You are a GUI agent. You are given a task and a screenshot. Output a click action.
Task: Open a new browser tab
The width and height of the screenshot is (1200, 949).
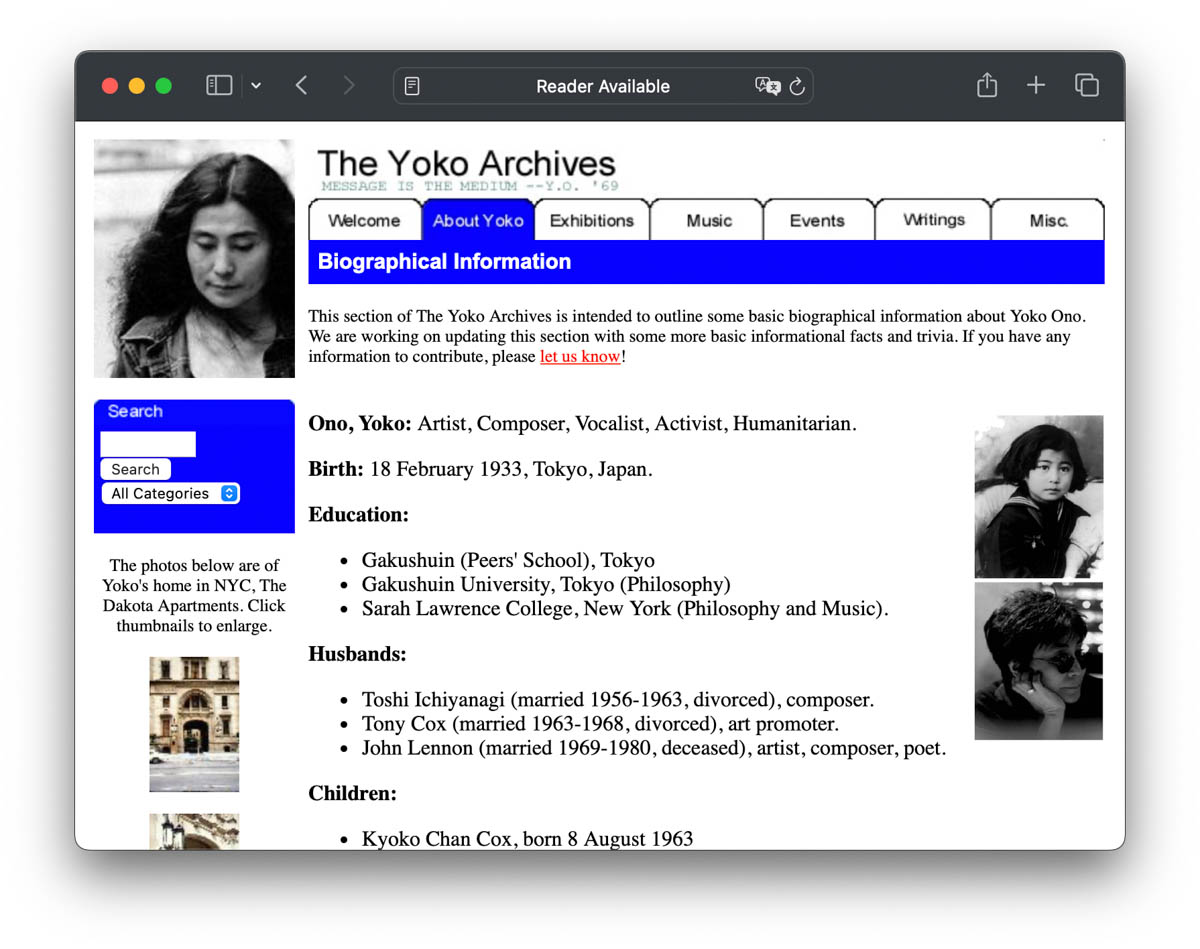1036,85
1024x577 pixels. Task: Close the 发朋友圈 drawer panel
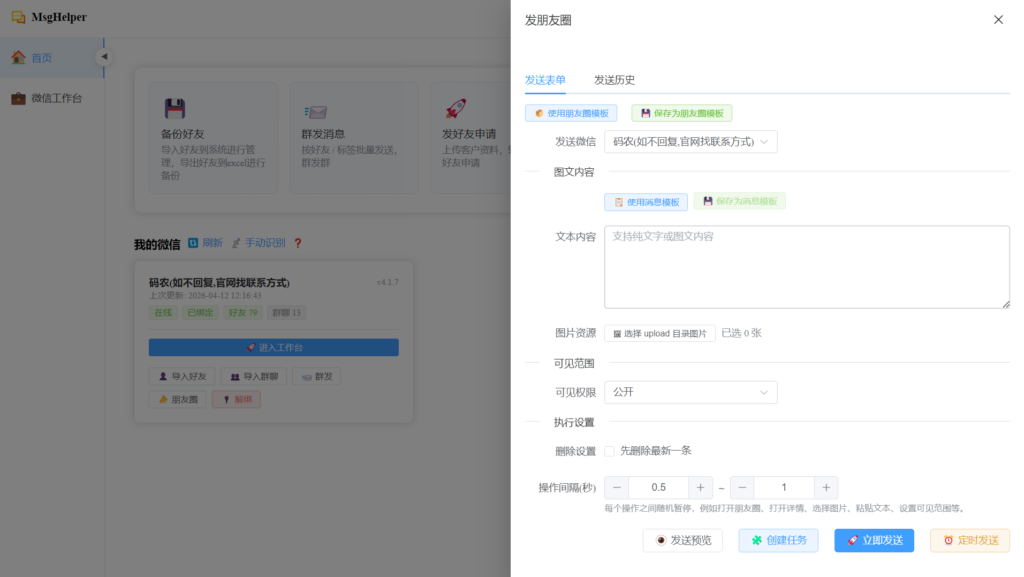(998, 20)
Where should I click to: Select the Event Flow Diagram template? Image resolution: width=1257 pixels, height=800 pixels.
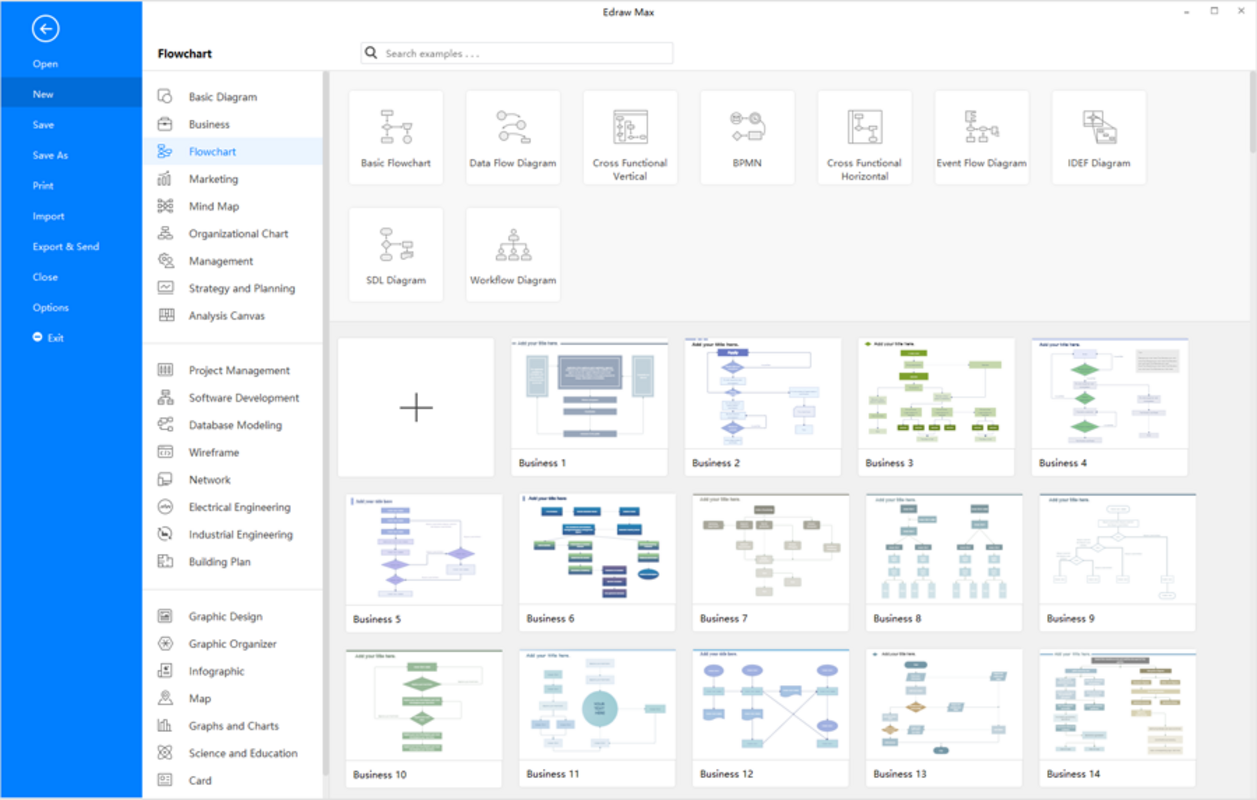tap(981, 137)
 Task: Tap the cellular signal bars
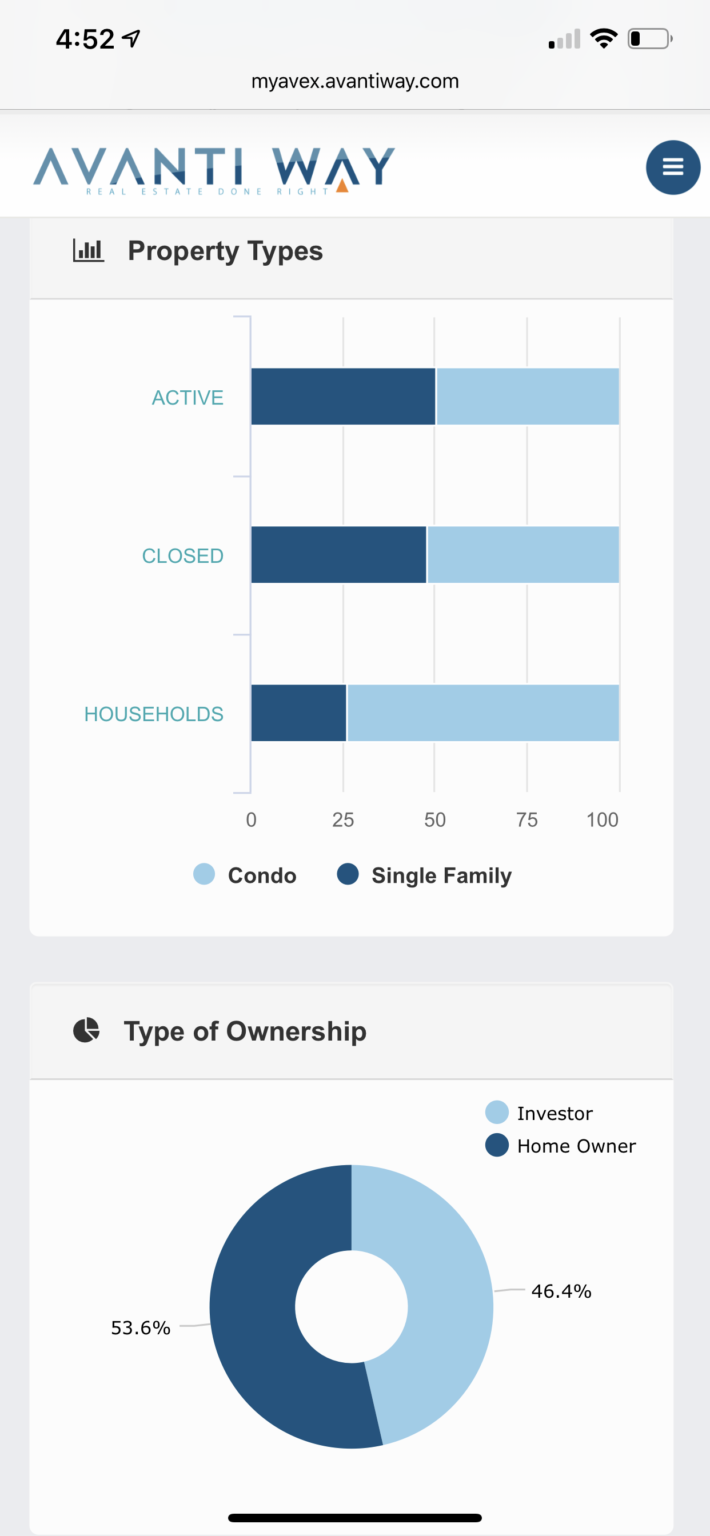[x=565, y=39]
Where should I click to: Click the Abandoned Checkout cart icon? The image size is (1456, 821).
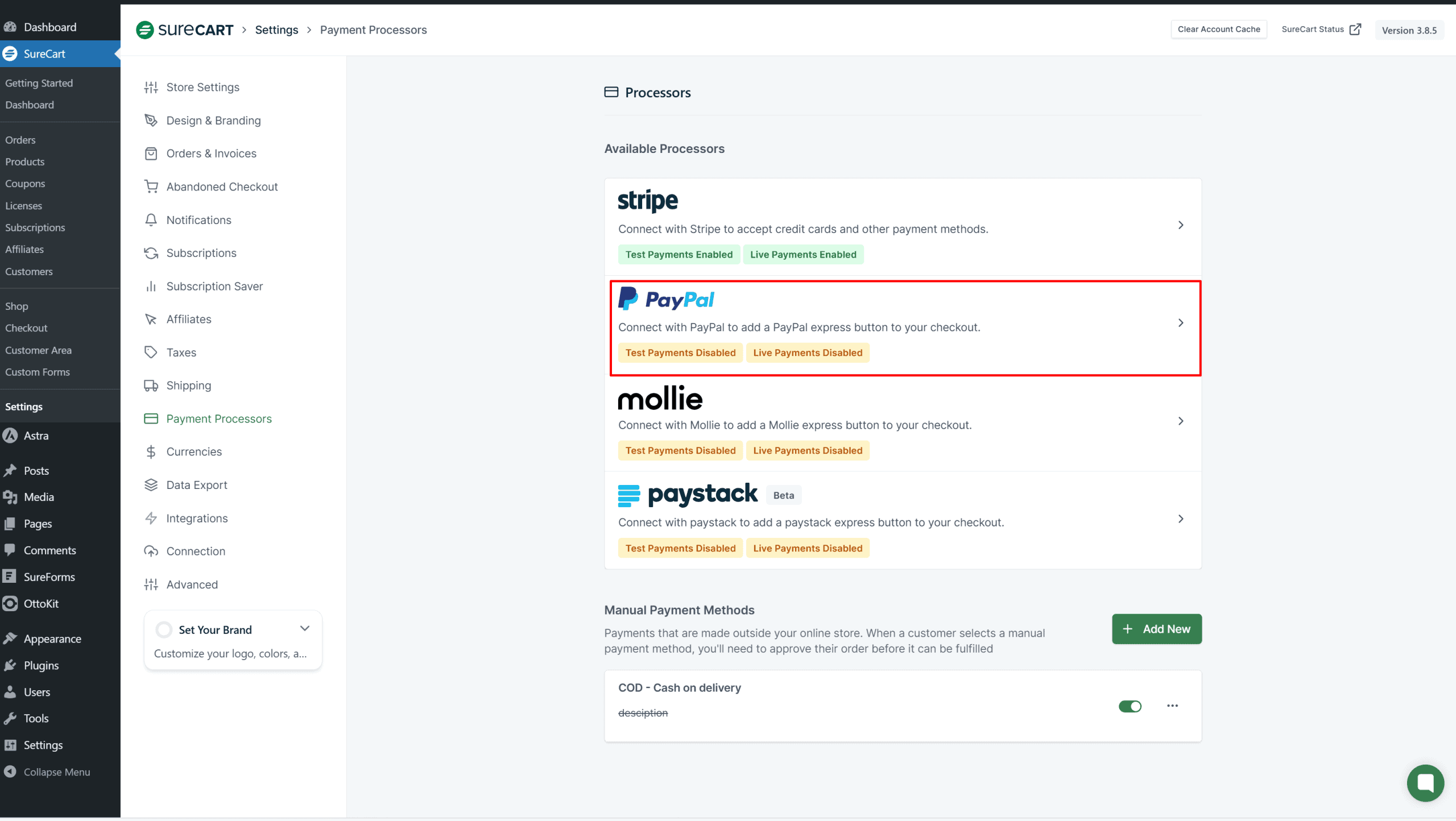tap(151, 186)
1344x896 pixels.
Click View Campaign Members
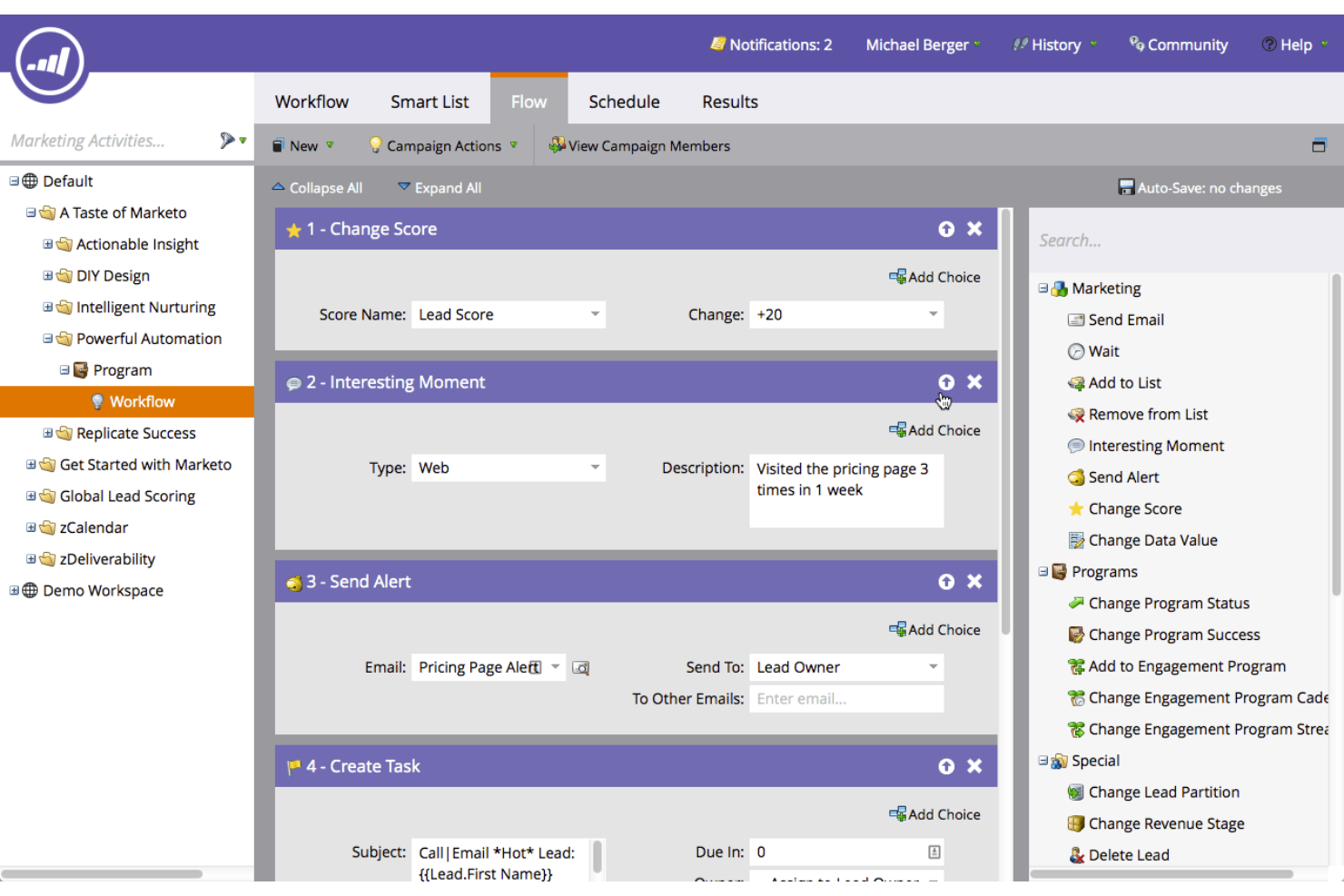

■ **Work instruction**: Write out exactly the lines from the line holding "Task: Open a new browser tab" through the last line of the records above, inclusive, and nothing more. Leave out the pictures.

■ **Answer section**:
Task: Open a new browser tab
The width and height of the screenshot is (1200, 949).
1036,85
1024x577 pixels. Task: Close the 发朋友圈 drawer panel
(998, 20)
Where should I click to: Select the Event Flow Diagram template? Image resolution: width=1257 pixels, height=800 pixels.
tap(981, 137)
 Task: Tap the cellular signal bars
[x=565, y=39]
Where should I click to: Click the Abandoned Checkout cart icon? The image size is (1456, 821).
tap(151, 186)
1344x896 pixels.
Click View Campaign Members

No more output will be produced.